_Task requirements_: Reproduce verbatim the line containing "Click the mug icon in the title bar" and every line that follows it through the end of the entries below, omitting all pictures.

BEGIN Extracted entries

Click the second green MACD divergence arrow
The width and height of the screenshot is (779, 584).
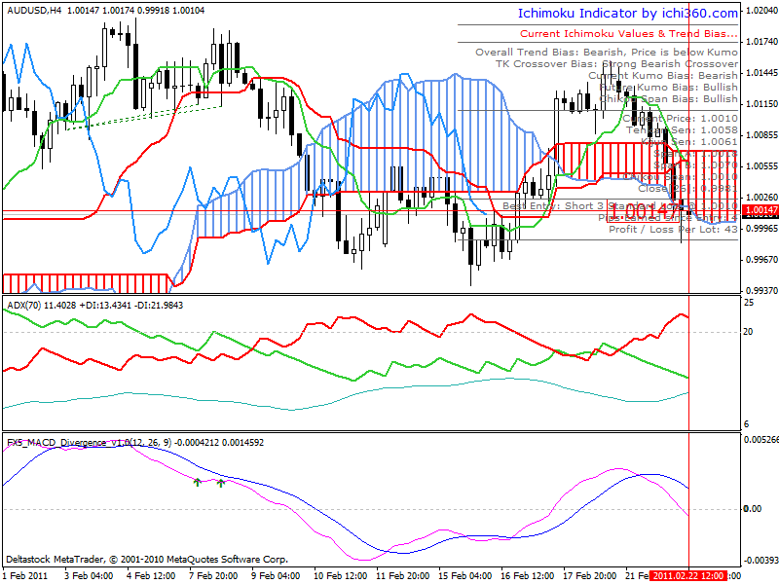pyautogui.click(x=221, y=482)

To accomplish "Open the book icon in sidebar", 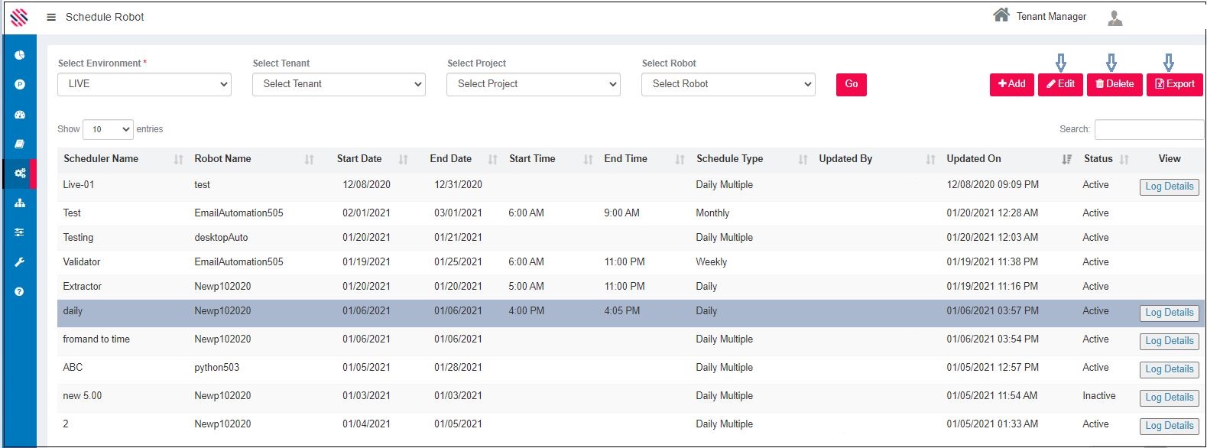I will click(x=20, y=144).
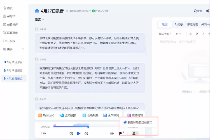Toggle 截图时隐藏当前窗口 radio option

pyautogui.click(x=125, y=122)
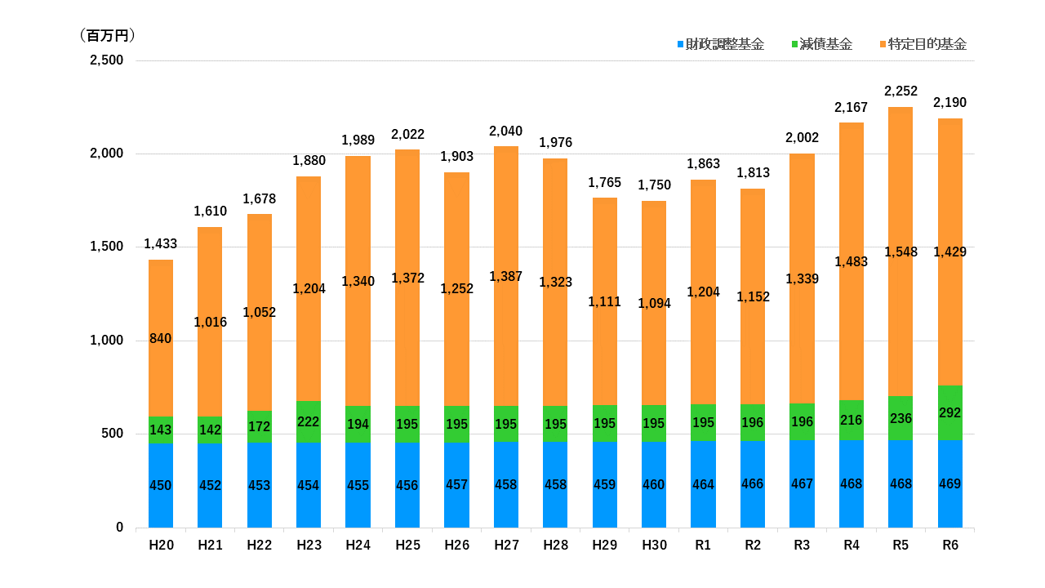
Task: Click the 2,500 y-axis tick label
Action: tap(106, 60)
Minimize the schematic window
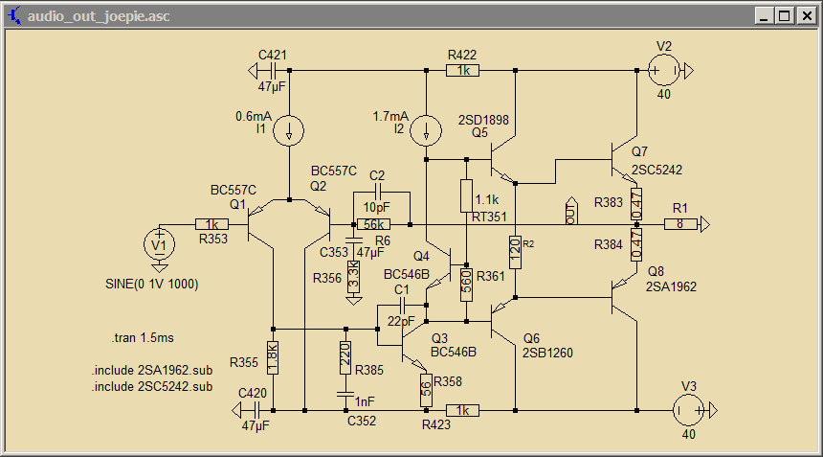The width and height of the screenshot is (823, 457). (x=765, y=15)
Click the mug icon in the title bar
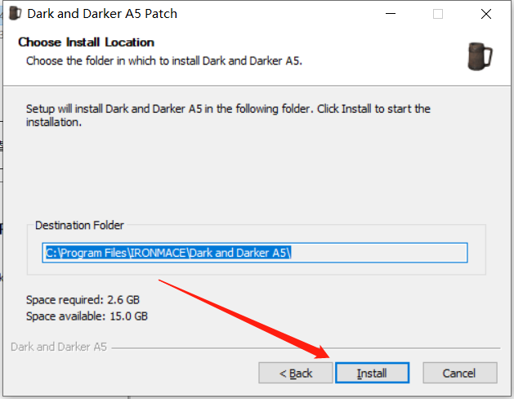Viewport: 514px width, 399px height. click(15, 13)
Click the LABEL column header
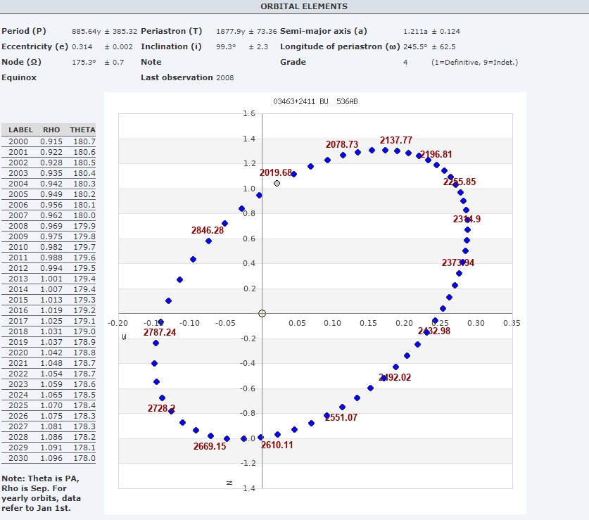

END Extracted entries

_Completed exercise_:
Click the mug icon in the title bar
Viewport: 514px width, 399px height. click(15, 13)
Click the LABEL column header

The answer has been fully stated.